◆ EXERCISE DESCRIPTION
Copy from the first line below down to and including the line with "Tarifs (1370, 59)". Skip the pictures.

[Collected data entries]
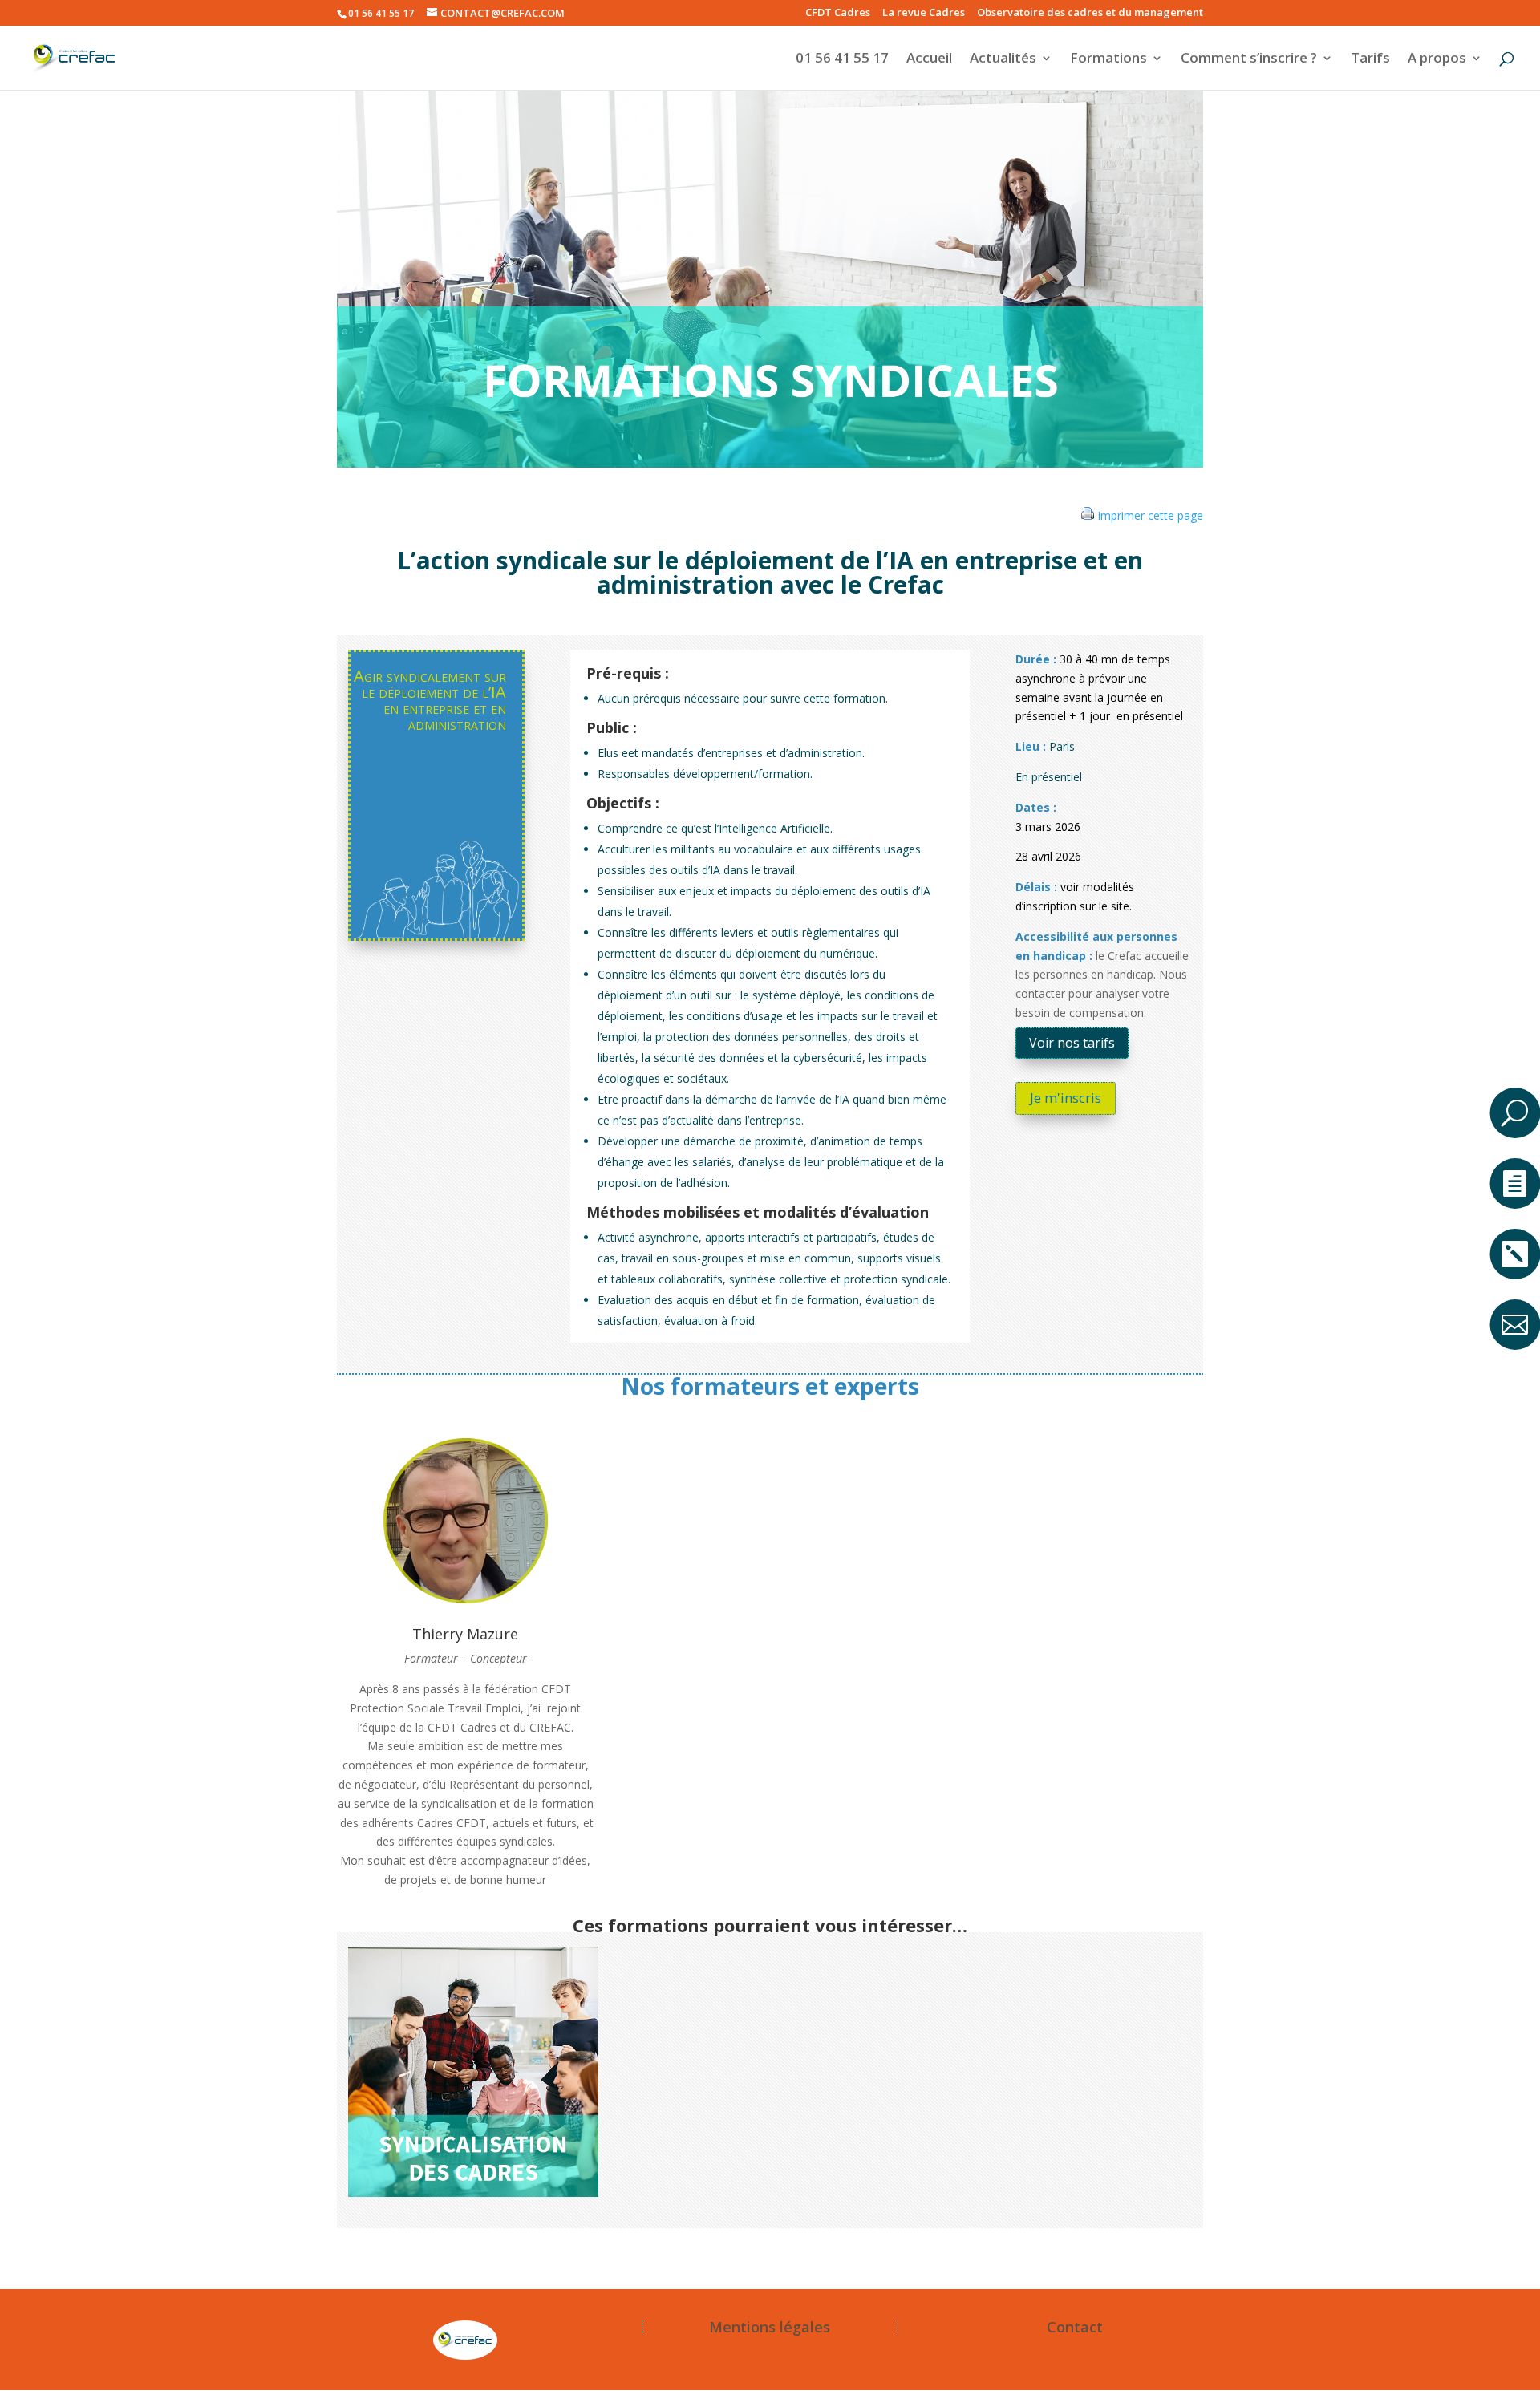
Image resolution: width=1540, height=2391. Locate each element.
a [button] (1514, 1054)
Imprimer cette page (1150, 515)
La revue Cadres (923, 13)
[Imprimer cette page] (1087, 515)
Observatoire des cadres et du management (1090, 13)
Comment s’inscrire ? (1249, 59)
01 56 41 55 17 (842, 59)
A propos (1437, 59)
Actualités (1003, 59)
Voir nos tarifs (1072, 1043)
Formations (1108, 59)
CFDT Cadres (837, 13)
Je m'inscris (1065, 1097)
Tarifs (1370, 59)
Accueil (929, 59)
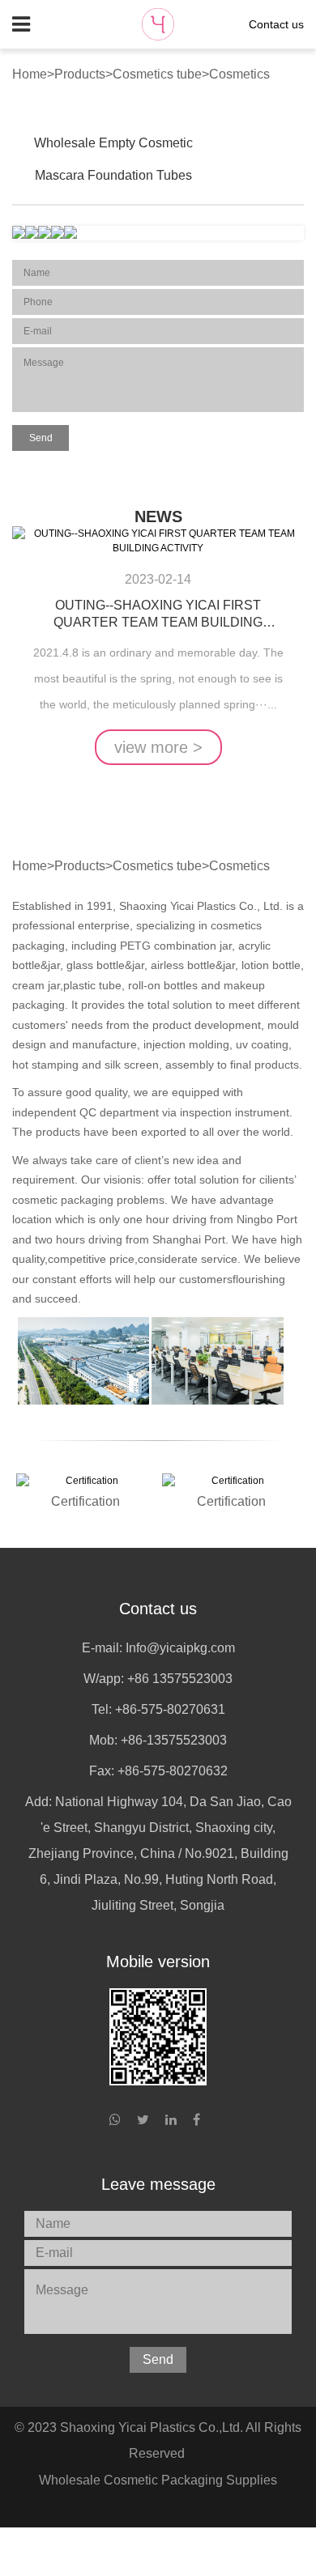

◆ RESULT BELOW
Image resolution: width=1540, height=2391. Locate each element.
a [button] (1514, 1054)
Imprimer cette page (1150, 515)
La revue Cadres (923, 13)
[Imprimer cette page] (1087, 515)
Observatoire des cadres et du management (1090, 13)
Comment s’inscrire ? (1249, 59)
01 56 41 55 17 (842, 59)
A propos (1437, 59)
Actualités (1003, 59)
Voir nos tarifs (1072, 1043)
Formations (1108, 59)
CFDT Cadres (837, 13)
Je m'inscris (1065, 1097)
Tarifs (1370, 59)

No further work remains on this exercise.